WORK TO BE COMPLETED:
Within the data below, determine how many lines contain "named" and supply only that figure.

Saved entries
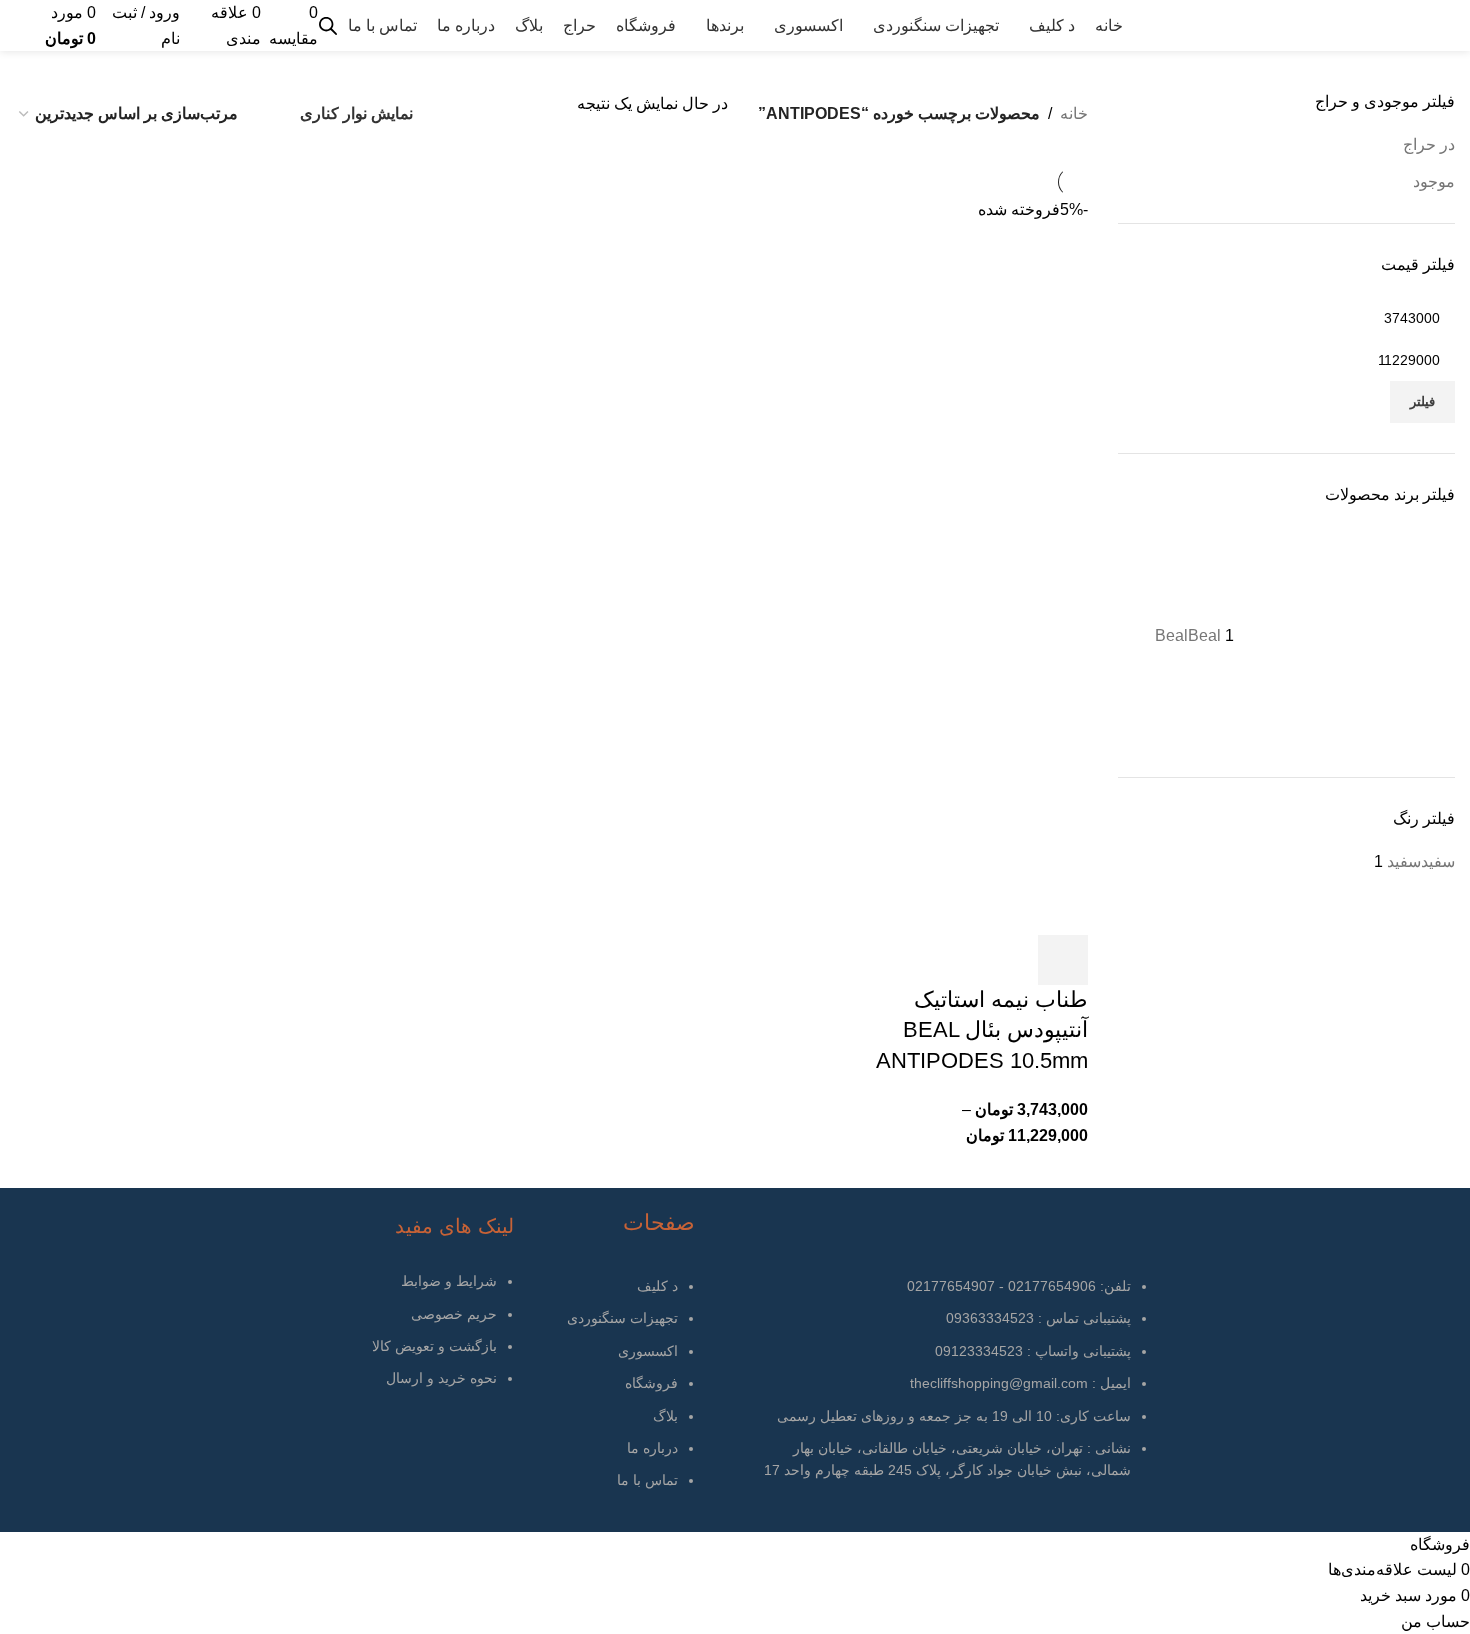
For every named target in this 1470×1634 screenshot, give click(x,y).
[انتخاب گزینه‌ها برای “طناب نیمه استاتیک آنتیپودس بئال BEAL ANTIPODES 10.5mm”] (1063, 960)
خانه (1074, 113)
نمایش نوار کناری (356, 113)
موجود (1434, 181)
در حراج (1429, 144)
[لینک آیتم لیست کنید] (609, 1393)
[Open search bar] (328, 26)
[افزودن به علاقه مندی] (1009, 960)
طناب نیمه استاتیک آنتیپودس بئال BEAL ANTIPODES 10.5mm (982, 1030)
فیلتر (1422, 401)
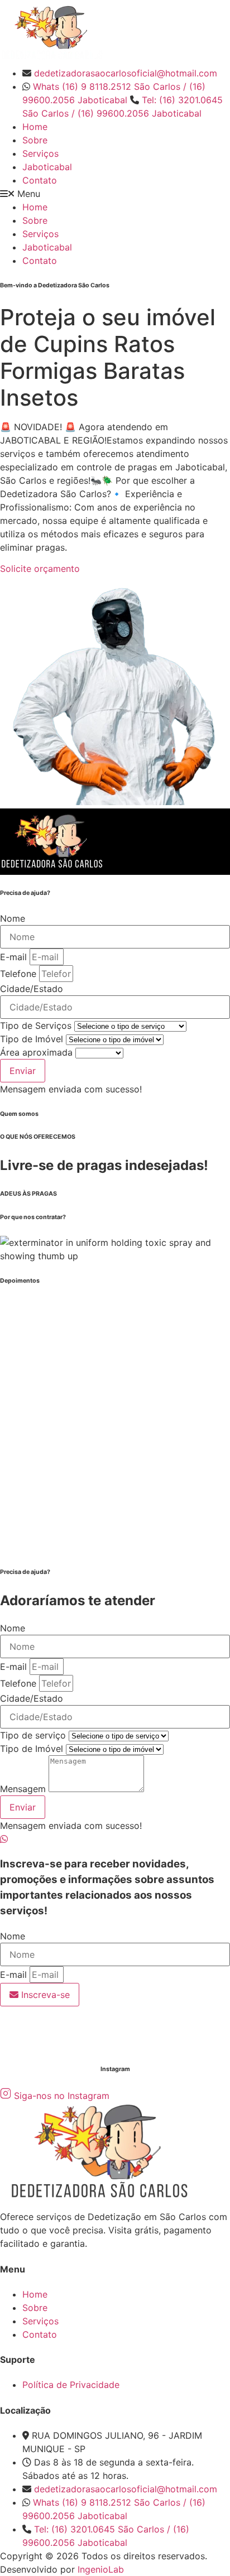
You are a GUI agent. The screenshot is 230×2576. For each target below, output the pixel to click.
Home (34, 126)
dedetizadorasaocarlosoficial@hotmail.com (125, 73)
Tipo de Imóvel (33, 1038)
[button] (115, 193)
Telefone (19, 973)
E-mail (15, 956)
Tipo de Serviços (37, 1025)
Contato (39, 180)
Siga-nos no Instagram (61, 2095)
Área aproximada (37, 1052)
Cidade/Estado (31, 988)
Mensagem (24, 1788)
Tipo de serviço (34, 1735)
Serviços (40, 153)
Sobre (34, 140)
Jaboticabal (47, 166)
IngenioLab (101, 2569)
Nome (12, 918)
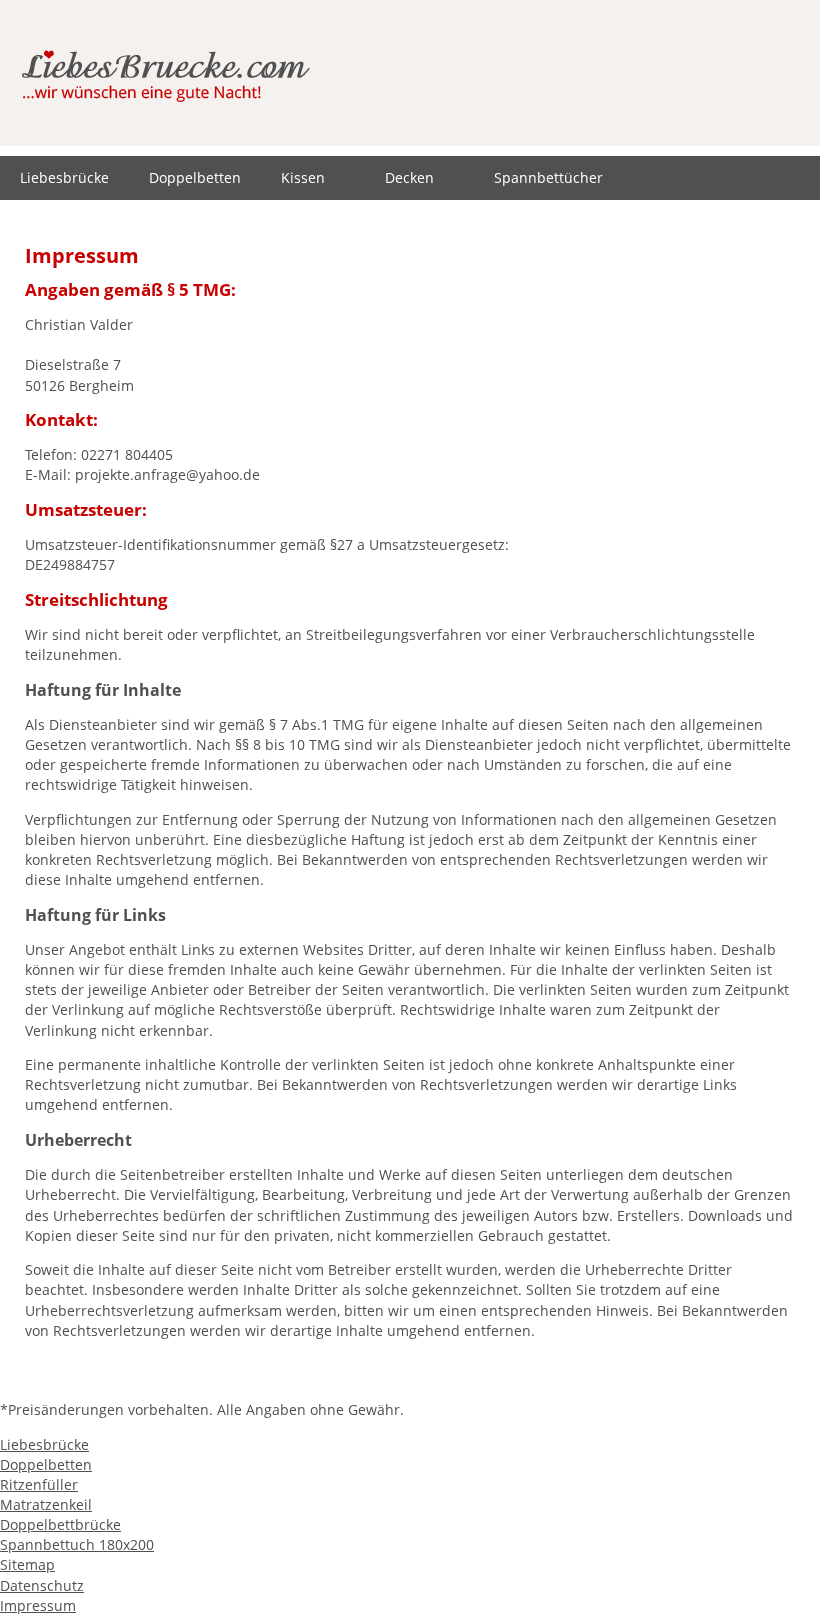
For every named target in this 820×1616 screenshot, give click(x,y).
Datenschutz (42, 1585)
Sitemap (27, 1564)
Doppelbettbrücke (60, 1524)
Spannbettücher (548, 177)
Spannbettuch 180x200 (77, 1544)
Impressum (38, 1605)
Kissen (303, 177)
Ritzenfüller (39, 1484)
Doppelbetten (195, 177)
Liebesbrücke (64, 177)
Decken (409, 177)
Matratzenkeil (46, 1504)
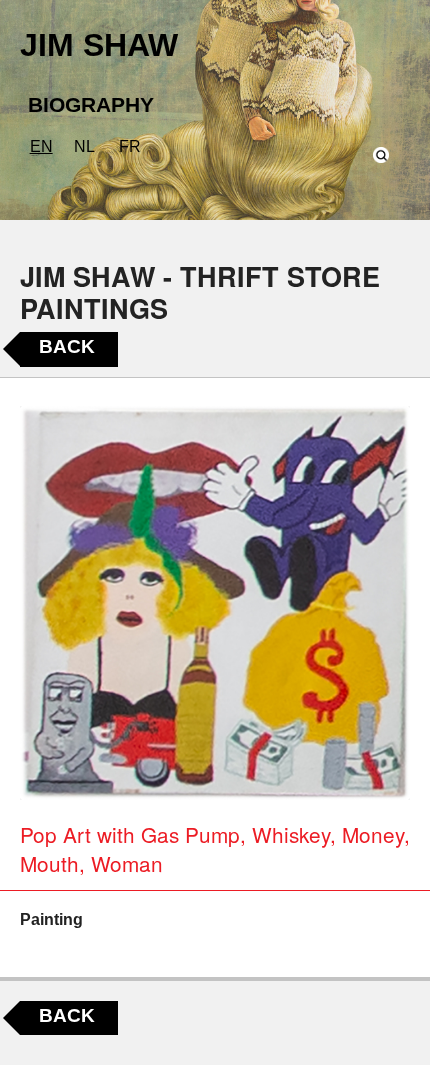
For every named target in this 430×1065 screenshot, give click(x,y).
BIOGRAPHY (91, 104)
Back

RESPONSE TO THIS TASK:
3